I only read Pratchett's translation in French made by Patrick Couton who had already done some translation for the editor L'Atalante
with authors like Moorcock or Orson Scott Card. I have in my "Pratchett shelf" an interview of Couton in which he explains the complexity of translating an author like Terry Pratchett. Translating the translator, I quote him: "For Card I don't look for references and I don't have to watch hundreds of movies from Laurel & Hardy to Robocop, going through Lethal Weapon or Casablanca
Usually I prefer to read authors in their original language when I can but Patrick Couton not translate Discworld saga word by word. He really add his own touch to it. The French Discworld books in L'Atalante
edition are 2 hands written book, even if Pratchett did 99% of the work, this little percent is a little bonus. I've heard some friends, as fan as me of the chronicles, that other translations were really terrible and I avoid them. But clearly in that case, reading the original book frustrates me as I know I'm missing a lot of things !!

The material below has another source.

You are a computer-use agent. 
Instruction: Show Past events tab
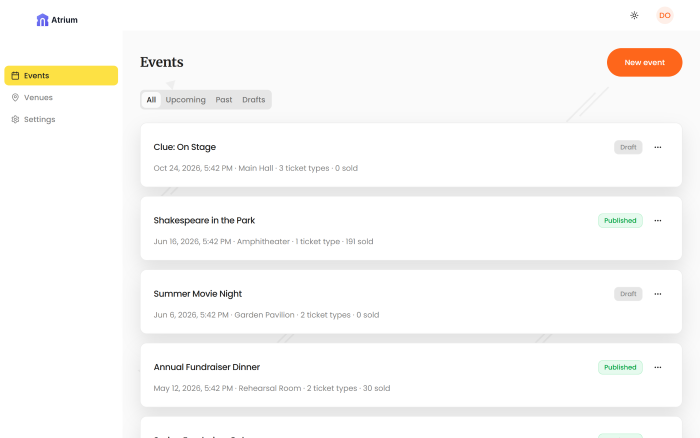pos(224,100)

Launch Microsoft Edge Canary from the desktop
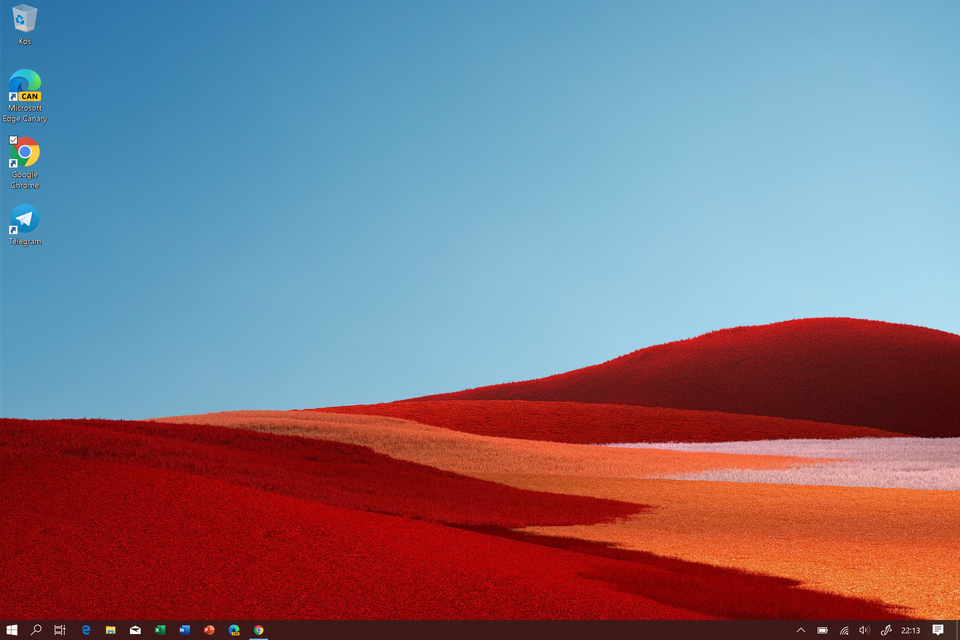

As for the current readings, actually I don't read much these days. I've recently read two books from Doctor's Who adventures but I don't want to tell much about them as one inspired me a lot for our current RPG campaign
Right now I'm reading No Orchid for Miss Blandish
by James Hadley Chase, an author absinthe incited me to read posting some of his book covers in La Librairire
in a topic where we were discussing about "train stations book" (literal translation of French "Romans de Gare" for books you read during travels and which don't ask much of your brains
This book quickly puts you back in the atmosphere of the "films noirs", good'ol cops/baddies/bimbos books. Quite enjoyable !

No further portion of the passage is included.